The question then becomes, “Am I really in a position to damn or judge another person?” That would require, as I have mentioned in other blogs, a scientific system for weighing and assigning values to all of my behavior and comparing the number of “points” with the behavior of all other humans. Mercy! I have no idea of how to proceed with that scientific endeavor.
Surely there are times when some of we humans are not “present” enough to trust. Untreated addicts, those with certain diseases of the brain such as specific tumors, Alzheimer’s or other forms of dementia, those who are mentally challenged, and those who are so fearful of trusting that they live on the bottom rung of Maslow’s hierarchy cannot be trusted to behave in a kind manner. Just because I cannot trust the action of their brain does not, of course, mean that I have the right to judge them or even resent their behavior. It is not only a mater of the right to judge, it makes no sense to hold someone even accountable if they do not have a functioning brain.
Yes. I just introduced another concept, which, again, I have discussed in previous blogs. That concept is accountable. The regular reader of these blogs might or might not remember that, for me, accountable does not mean that we can or should shame or otherwise punish the person who behavior is essentially no different than mine is at times.
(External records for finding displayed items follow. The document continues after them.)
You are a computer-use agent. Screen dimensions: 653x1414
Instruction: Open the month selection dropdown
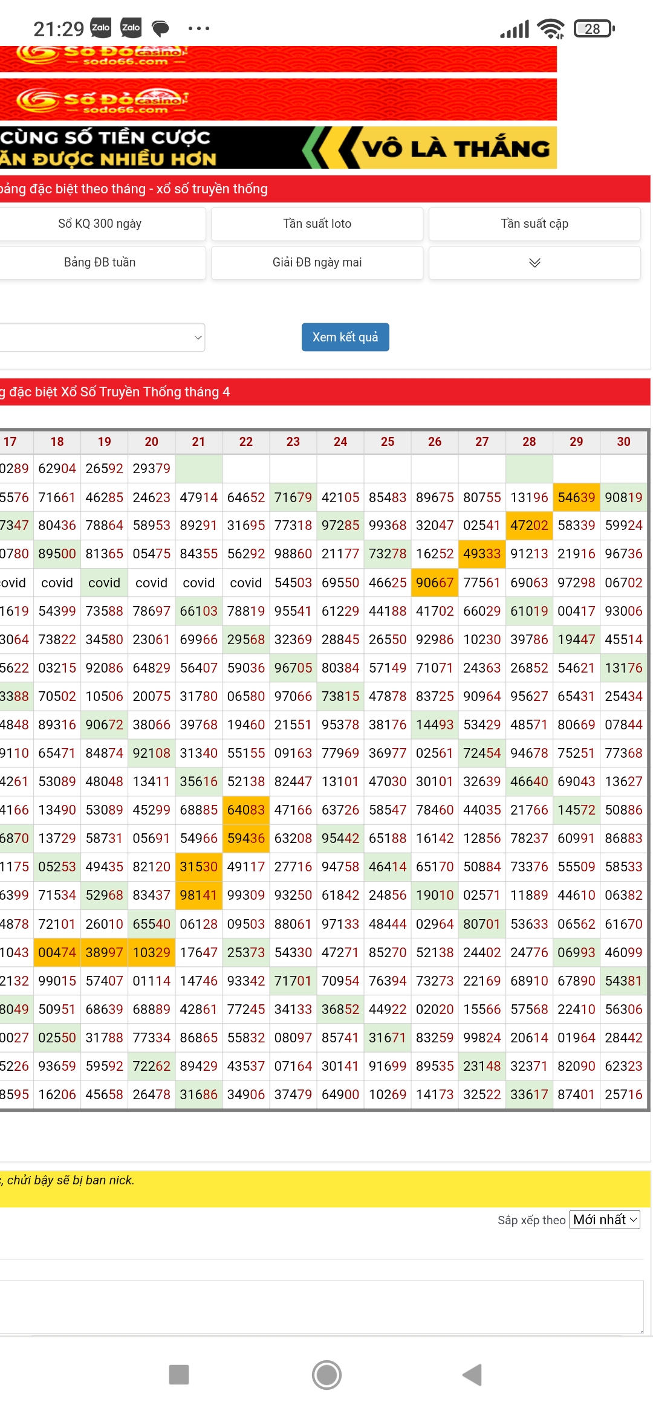tap(102, 337)
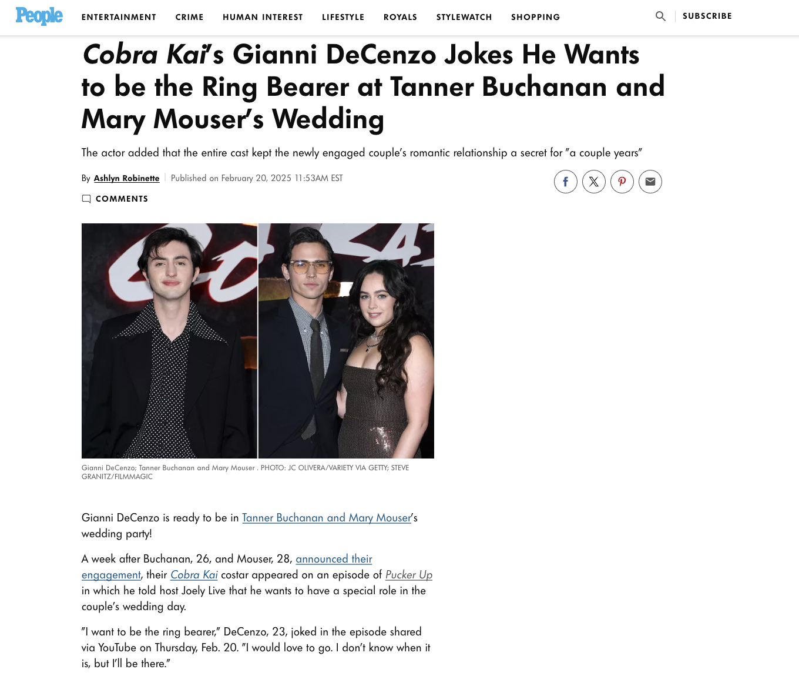Viewport: 799px width, 676px height.
Task: Pin article via Pinterest icon
Action: click(x=622, y=182)
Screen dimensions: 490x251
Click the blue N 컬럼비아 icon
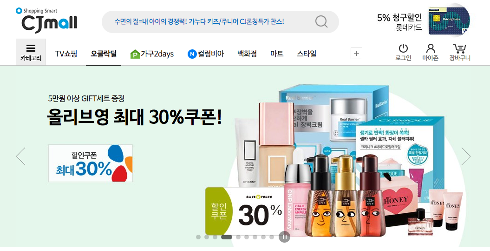click(192, 54)
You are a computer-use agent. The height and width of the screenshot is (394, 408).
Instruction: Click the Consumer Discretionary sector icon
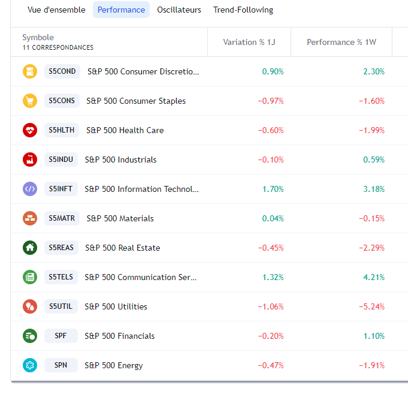(x=30, y=71)
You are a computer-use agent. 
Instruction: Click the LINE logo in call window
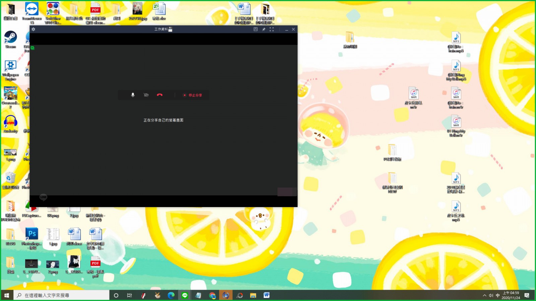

I was chatting with a dear friend and colleague this morning when I stopped by the addiction treatment center she directs. We were laughing about the fact that even those of us working in the addiction field as counselors or therapist seem to get surprised when someone in early recovery or active addiction acts like someone in early recovery or active addiction. Silly us! Another bit of our humanness popping through our “professional” costume!
The bottom line, for me is that I need not focus on the resentments, which others hold. I continue to have much work to do in getting honest with myself and in letting go of the content of much of the stories I have stored in my brain. I need not be resentful of the resentment of others.